Dos veces se enamoró, dos veces mató al amor. Dos veces recogió entre zapatos volteados en el piso del closet los pedazos de corazón, que chorreaban desde alguna chaqueta. Todo olía y sabía a ella, todo un polvorín de sus pedazos. Para amar se ocupan dos, o al menos guardar el corazón de una gigante en un vaso, e ir sacando a poquitos lo que se necesite.

¨A ver, tomaté ese café¨. Habían dos tazas en la mesa, pero solo una mujer. ¨A ver, tomátelo, tengo que cerrar¨.

La misma rutina de siempre, ver llover, pedir dos tazas de café. Abrir un libro, una revista y pretender no extrañar lo que nunca has de tener.

16 6 / 2011

Aveces si, solo aveces.

Vos sabes, los miércoles llueve al revés en San José. Yo me paro de manos a tragarme las gotas de agua que me caen desde las puntas de los zapatos. Esas noches de miércoles que llueve azul hay eclipse de luna vacía, hay neblina lechosa y gritos olímpicos a lo lejos. Me da hambre, me como dos suspiros elevados y humedecidos tuyos para darme por satisfecha.

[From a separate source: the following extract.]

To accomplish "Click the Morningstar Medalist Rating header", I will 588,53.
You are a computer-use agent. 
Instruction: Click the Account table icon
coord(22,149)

Aveces me fumo un cigarro al amanecer deseando estar en un puerto carioca, viendo llover sonnando con tener dos flores blancas en mi balcón, que las moje la lluviecita fría, que echen piecitos y salgan a correr.

Aveces y aveces no, me dan ganas de volverme loca, y salir corriendo zangoloteando los brazos gritando… “que si! que si!”